The Concern of Coreceptor Switching
The three CCR5 antagonists are only expected to be active in people with R5-tropic virus. Studies have documented that, as HIV disease progresses, an increased percentage of patients have evidence of X4-tropic virus: HIV that is tropic for the CXCR4 receptor. Given that these agents do not work against X4-tropic virus, there’s some concern that R5 antagonists may result in the selection and proliferation of X4-tropic virus.

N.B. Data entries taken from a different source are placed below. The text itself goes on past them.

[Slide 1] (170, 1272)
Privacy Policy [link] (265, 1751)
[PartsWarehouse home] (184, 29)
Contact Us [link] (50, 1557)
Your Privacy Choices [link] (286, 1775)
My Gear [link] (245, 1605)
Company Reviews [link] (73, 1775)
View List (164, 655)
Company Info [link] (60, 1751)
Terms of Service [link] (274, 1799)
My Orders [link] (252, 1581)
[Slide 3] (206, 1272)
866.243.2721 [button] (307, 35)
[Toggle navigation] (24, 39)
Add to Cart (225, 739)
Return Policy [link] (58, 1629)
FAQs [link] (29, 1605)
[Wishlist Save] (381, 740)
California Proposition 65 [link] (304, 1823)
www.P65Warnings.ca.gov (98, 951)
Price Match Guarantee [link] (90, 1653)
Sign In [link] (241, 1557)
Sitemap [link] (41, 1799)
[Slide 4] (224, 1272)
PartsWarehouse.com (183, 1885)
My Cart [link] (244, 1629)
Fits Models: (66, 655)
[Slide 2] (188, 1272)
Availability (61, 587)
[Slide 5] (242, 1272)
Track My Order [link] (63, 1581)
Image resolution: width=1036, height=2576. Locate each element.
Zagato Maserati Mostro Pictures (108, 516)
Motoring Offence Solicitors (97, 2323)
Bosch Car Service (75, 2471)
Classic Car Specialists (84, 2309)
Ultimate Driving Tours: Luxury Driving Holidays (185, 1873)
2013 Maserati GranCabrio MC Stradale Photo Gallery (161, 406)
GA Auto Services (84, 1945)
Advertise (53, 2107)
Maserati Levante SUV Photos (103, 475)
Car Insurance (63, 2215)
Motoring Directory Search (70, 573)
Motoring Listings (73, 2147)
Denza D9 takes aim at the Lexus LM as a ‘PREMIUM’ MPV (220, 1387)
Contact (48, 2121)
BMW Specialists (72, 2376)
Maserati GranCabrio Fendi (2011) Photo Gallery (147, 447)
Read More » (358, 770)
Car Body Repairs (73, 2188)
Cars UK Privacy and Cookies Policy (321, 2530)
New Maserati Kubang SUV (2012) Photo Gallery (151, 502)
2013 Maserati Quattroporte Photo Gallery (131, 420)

“What is the danger of this?” asked Dr. Gulick. “We really don’t now, but in people who have X4-tropic virus, there seems to be faster HIV disease progression. We’ve known this for more than ten years and there’s lingering concern about coreceptor switching in individuals receiving these drugs. In each of the CCR5 antagonist studies reported here, there has been evidence of coreceptor switching in one or two patients. Most, however, have switched back to R5-tropic virus when the compounds were withdrawn. Suffice it to say, the clinical implications aren’t yet clear.
AMD3100 and AMD070
AMD3100 and AMD070 are both CXCR4 antagonists from AnorMED Inc.. Because of toxicity concerns and limited efficacy, the development of AMD3100 was halted in May 2001. The company is now focused on AMD070, a compound that strongly inhibits viral infection by CXCR4-using virus—including virus using CXCR4 alone and/or virus using both CXCR4 and CCR5—in vitro. AMD070 is orally bioavailable in animals, shows additive or synergistic effects in vitro with other antiretroviral agents, and has yielded safe results in a recent Phase Ia dose-ranging study involving HIV-negative volunteers (Stone, 2004).
A Phase IIa study is being conducted by the Adult AIDS Clinical Trials Group (AACTG 5210).